The present invention relates to an immersion nozzle to be used for pouring molten steel in continuous casting of steel.
The immersion nozzle usually has two delivery ports formed in the left and right at around a lower end of a nozzle bore thereof. Because flow rate control is carried out by reducing the nozzle-bore area, such as in a sliding plate or upper nozzle during casting, the immersion nozzle has an inner diameter of nearly 1.1 to 3 times the reduced-bore area. Due to this, there is a tendency that the molten steel falling from the plate or upper nozzle deviates in its flow center, to cause flow deviation such that the molten-steel flow through the nozzle bore deviates to one side. As a result, there are cases that molten steel does not flow out equivalently in the left and right through the delivery ports. The deviation at the delivery ports prevents molten steel from homogeneously solidifying within a mold, resulting in an uneven structure in the solidified cast piece.
FIG. 17 is an example of a device for flow-rate control by sliding a middle plate 81 of a sliding plate device 80 comprising three plates, wherein the sliding direction is perpendicular to the delivery port 82. In this example, although the molten steel flow deviates as indicated by the arrow, it is used with the intention that, because the direction of deviated flow is in perpendicular direction to the delivery port 82, the delivery flow at the nozzle delivery port might be free from deviation. However, actually deviation occurs also in the delivery flow at the delivery port. The cause of this is considered to be that because the flow deviation caused by sliding the hole of the middle plate 81 could be twisted during falling through the nozzle bore 83, deviation would be caused in the delivery flow at the delivery port 82.
Meanwhile, Japanese Patent Laid-Open Publication No. 11-123509 describes that the provision of a step structure in an immersion-nozzle bore makes it possible to prevent the immersion nozzle from being clogged due to alumina deposition and further flow deviation in the immersion-nozzle bore from occurring thus making the in-pipe flow velocity even.
However, according to the test repeated with water model experiments by the present inventors, it has been found that a step does not completely prevent against flow deviation in the delivery flow resulting from flow deviation through the immersion-nozzle bore caused by a sliding nozzle, stopper or the like for controlling the flow rate of molten metal from the tundish to the immersion nozzle.
The present invention is, in an immersion nozzle to be used for steel continuous casting, a flow-deviation preventing immersion nozzle, shown in the following (1) to (6) descriptions, for preventing flow deviation in a delivery flow resulting from the flow deviation in the bore region.

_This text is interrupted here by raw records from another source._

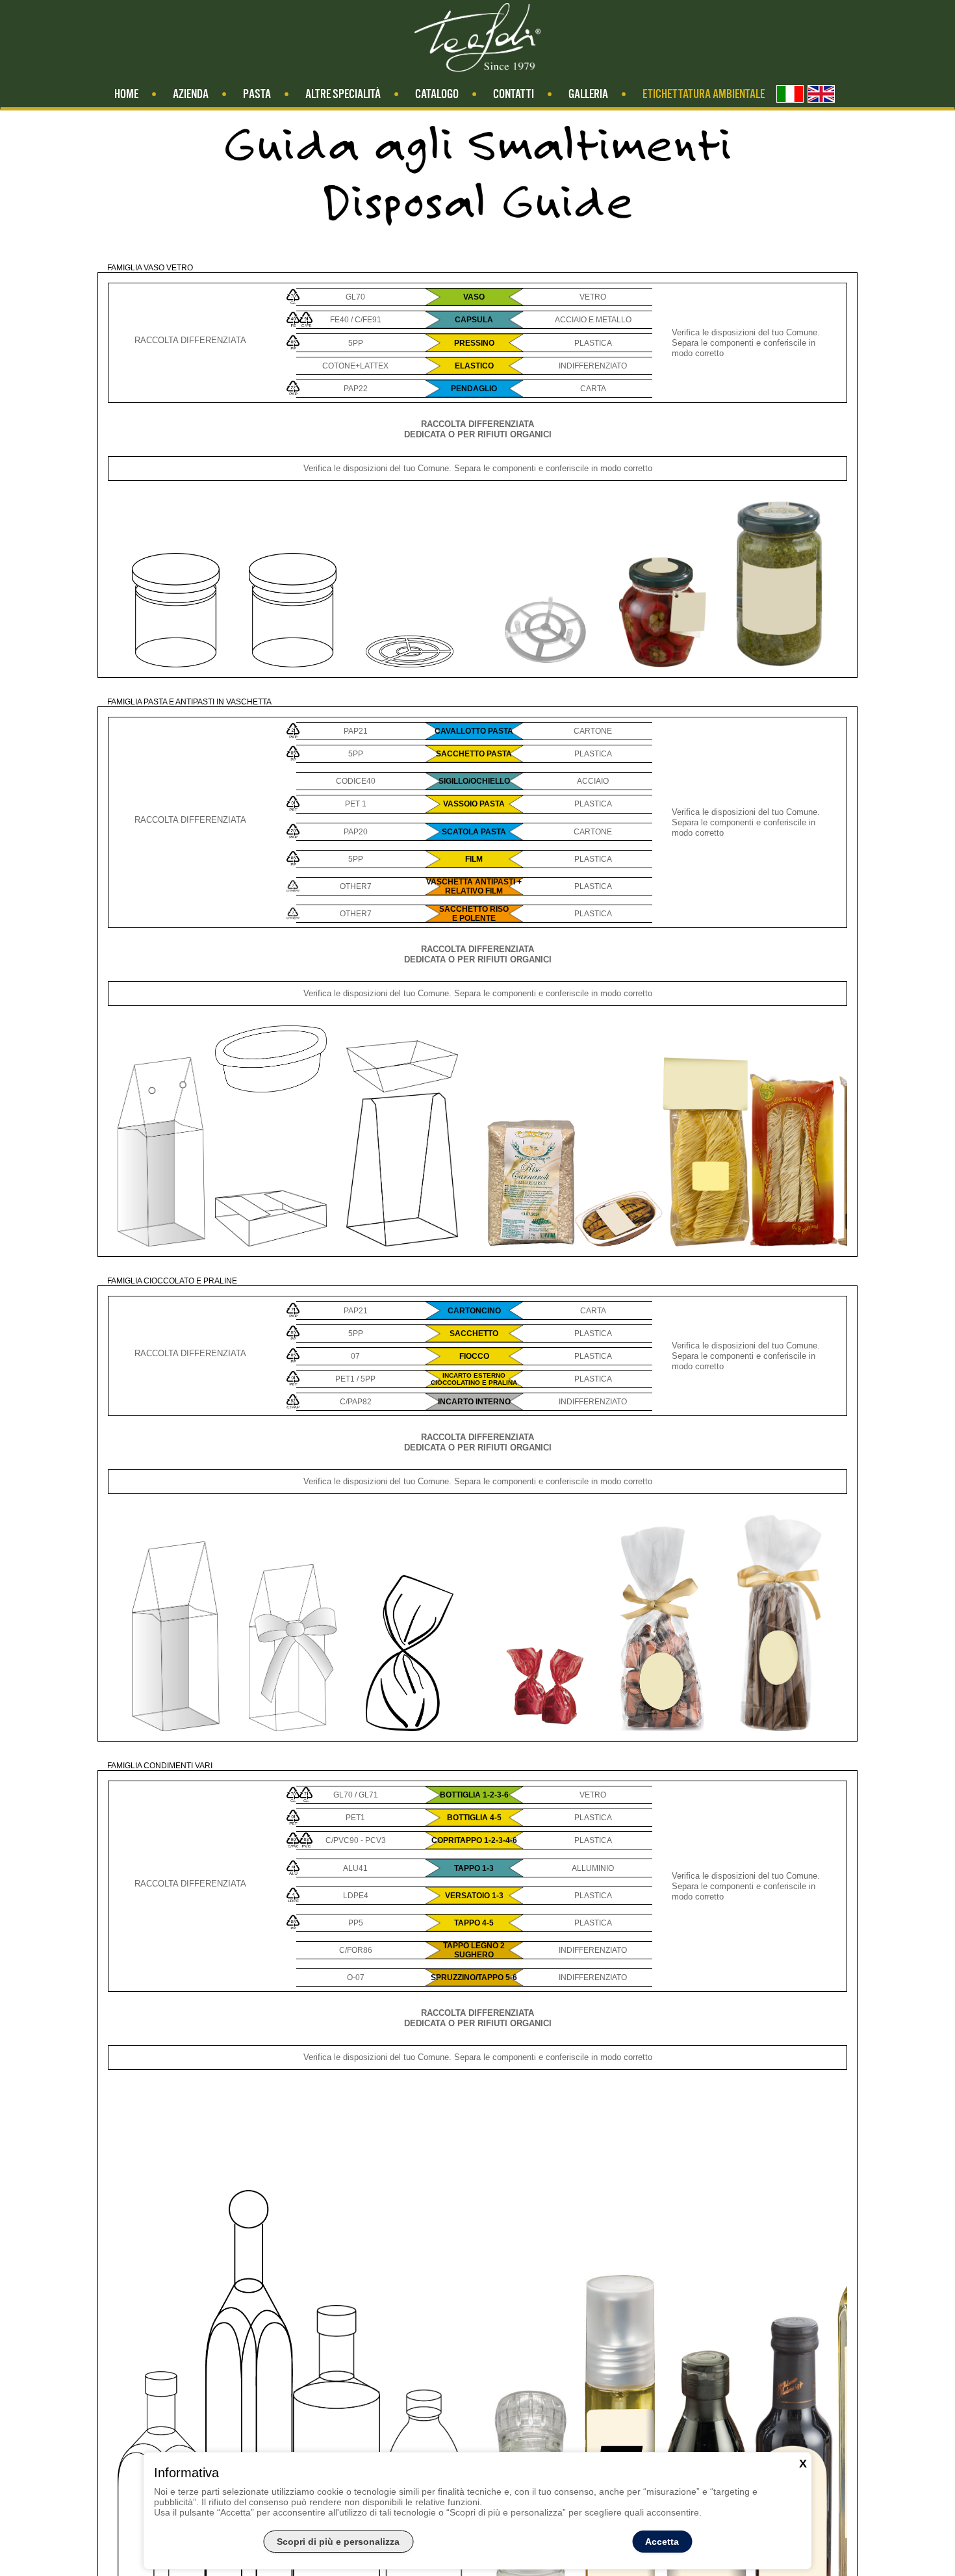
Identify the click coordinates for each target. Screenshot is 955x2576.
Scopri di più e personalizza (338, 2541)
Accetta (662, 2541)
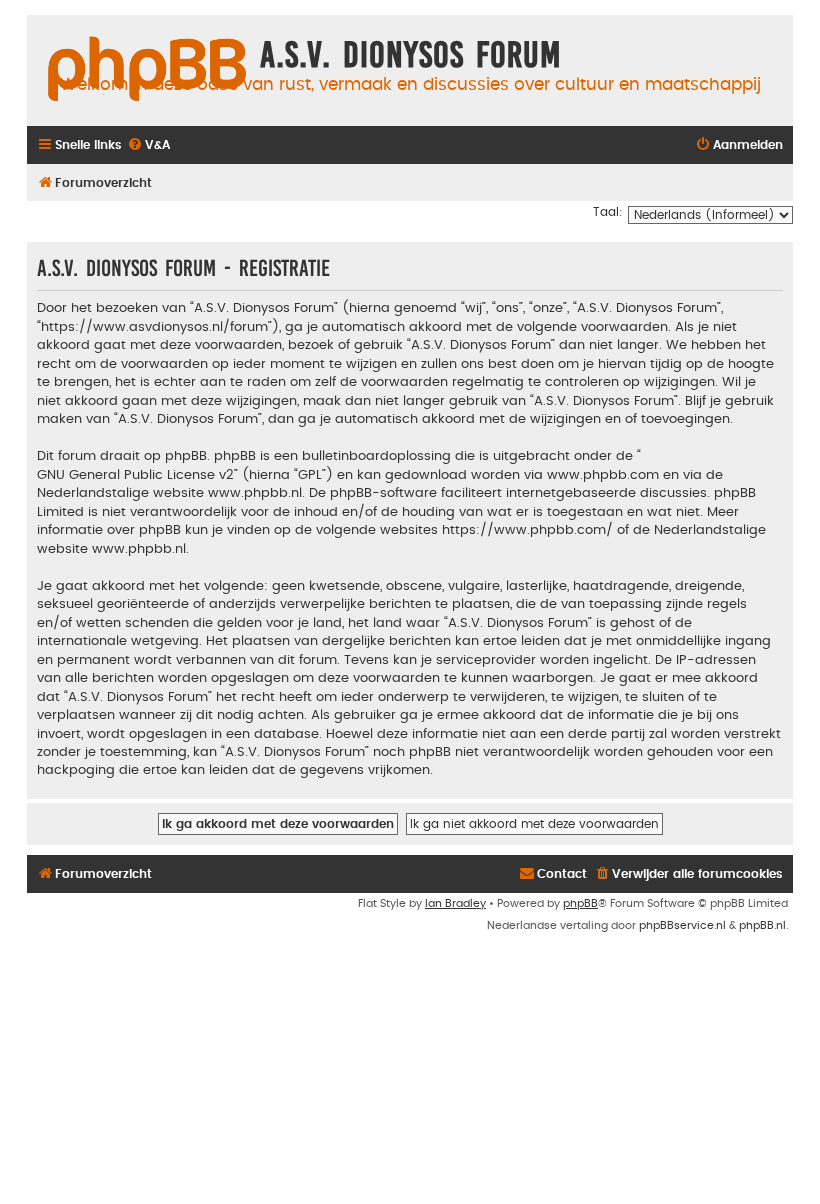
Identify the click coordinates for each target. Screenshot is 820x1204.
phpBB (580, 903)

(1) A flow-deviation preventing immersion nozzle as an immersion nozzle having opposite two delivery ports has one or more bore reduced portions at above the delivery port in a bore, wherein the bore reduced portion closest to the delivery port is an elliptic bore reduced portion having a bore form of an ellipse in horizontal section, and an elongate direction of the ellipse is nearly parallel with a direction of the delivery port.
(2) A flow-deviation preventing immersion nozzle according to (1), wherein a bore elliptic reduced portion having an ellipse having an elongate direction nearly parallel with the direction of the delivery port is provided as a bore reduced portion second closest to the delivery port.
(3) A flow-deviation preventing immersion nozzle according to (1) or (2), wherein the uppermost bore reduced portion is a bore elliptic reduced portion having an ellipse in a direction perpendicular to a slide direction of a plate.
(4) A flow-deviation preventing immersion nozzle according to (1), (2) or (3), wherein the bore in other than the bore reduced portions is nearly circular in section thereof.
(5) A flow-deviation preventing immersion nozzle according to (1), (2), (3) or (4), wherein a lower end surface of the bore elliptic reduced portion closest to the delivery port is 0.3H-2H of a delivery port height H of from an upper end of the delivery port.
(6) A flow-deviation preventing immersion nozzle according to (1), (2), (3) or (4), wherein a lower end surface of the bore elliptic reduced portion closest to the delivery port is 0.3H-2H of a delivery port height H of from an upper end of the delivery port, the spacing to the upper bore elliptic reduced portion being 0.3D-2D of a diameter D of the bore, and moreover a length of each bore reduced portion being 0.5D-5D.